Every published Top AI Stories item tagged with Higher Education, newest first.
A Stanford-led study ran nearly 3,000 blind comparisons of AI-generated and professor-written answers to contract-law tutoring questions, and the AI responses won 75 percent of the head-to-head matchups across 16 law professors. Crucially for classroom use, reviewers flagged AI answers as potentially harmful just 3.5 percent of the time, versus 12 percent for human-written peer answers. The authors frame the results as evidence that well-built systems can widen access to high-quality legal-education tutoring.
California State University has renewed its OpenAI partnership at $13 million a year for three years, extending ChatGPT EDU access to roughly 470,000 students and 63,000 faculty across 23 campuses — still the largest deployment of ChatGPT inside any single organization. A 2025 systemwide survey found 95 percent of students using an AI tool and 84 percent using ChatGPT specifically, but 82 percent also said they worry AI will hurt their future job security. A faculty petition opposing the contract continues, with some campuses adopting AI tools without consistent guidance or training.
ArXiv's computer science section announced authors will face a one-year submission ban — followed by a permanent requirement that subsequent papers first clear a reputable peer-reviewed venue — when a paper carries "incontrovertible evidence" that authors did not check LLM output. Section chair Thomas Dietterich flagged hallucinated references and stray meta-comments from chatbots (such as "would you like me to make any changes?") as triggering evidence. The rule isn't a blanket LLM ban; it formalizes a full-responsibility standard regardless of how content was generated.

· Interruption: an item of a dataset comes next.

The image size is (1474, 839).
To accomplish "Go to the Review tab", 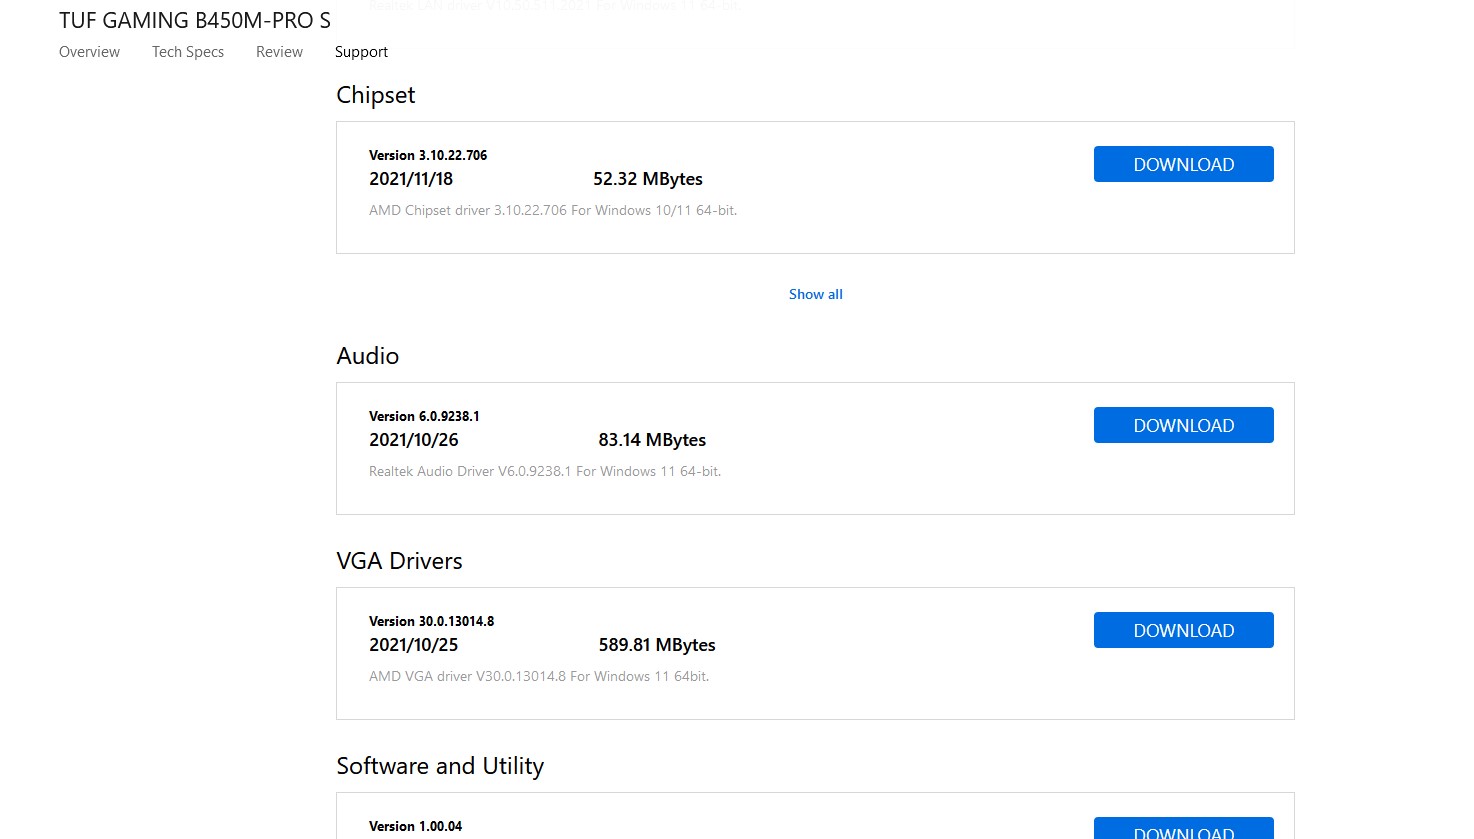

Princeton faculty voted — with a single dissenting vote — to mandate proctoring for all in-person exams starting July 1, 2026, ending a 133-year tradition of unproctored testing under the student honor code. The proposal cites "AI and personal electronic devices as major catalysts," noting that AI tools on small devices make cheating harder for peers to observe, which has hollowed out the peer-reporting model the honor system relied on. The Daily Princetonian's 2025 Senior Survey of over 500 graduating seniors found 29.9% admitted cheating on an assignment or exam, 44.6% said they knew of violations they did not report, and only 0.4% said they had reported a peer. Instructors will now serve as exam witnesses but will not actively monitor.
Mathematician Tim Gowers, a Fields medalist, asked ChatGPT 5.5 Pro to attack open problems on sumset diameter from a Mel Nathanson paper in additive number theory. In under two hours the model improved a known exponential bound to a polynomial one — work the original researcher Isaac Rajagopal called "original and clever" and Gowers judged at "the level of a perfectly reasonable chapter in a combinatorics PhD." Gowers concludes that PhD-style "gentle problems" have been crossed off the LLM frontier and researchers must now aim above what these models can prove.
The Walton Family Foundation's sixth Gen Z AI poll, fielded with Gallup across 1,572 respondents aged 14 to 29, finds weekly AI use stuck at 51% — growing only four points year-over-year — while anger toward AI jumped to 31% from 22%. Eighty percent now say relying on AI to finish tasks faster will make learning harder, and fewer than 20% would choose AI for tutoring, financial advice, or customer service. Schools tightened in parallel: 74% of Gen Z students report a school AI policy, up 23 points from the prior year.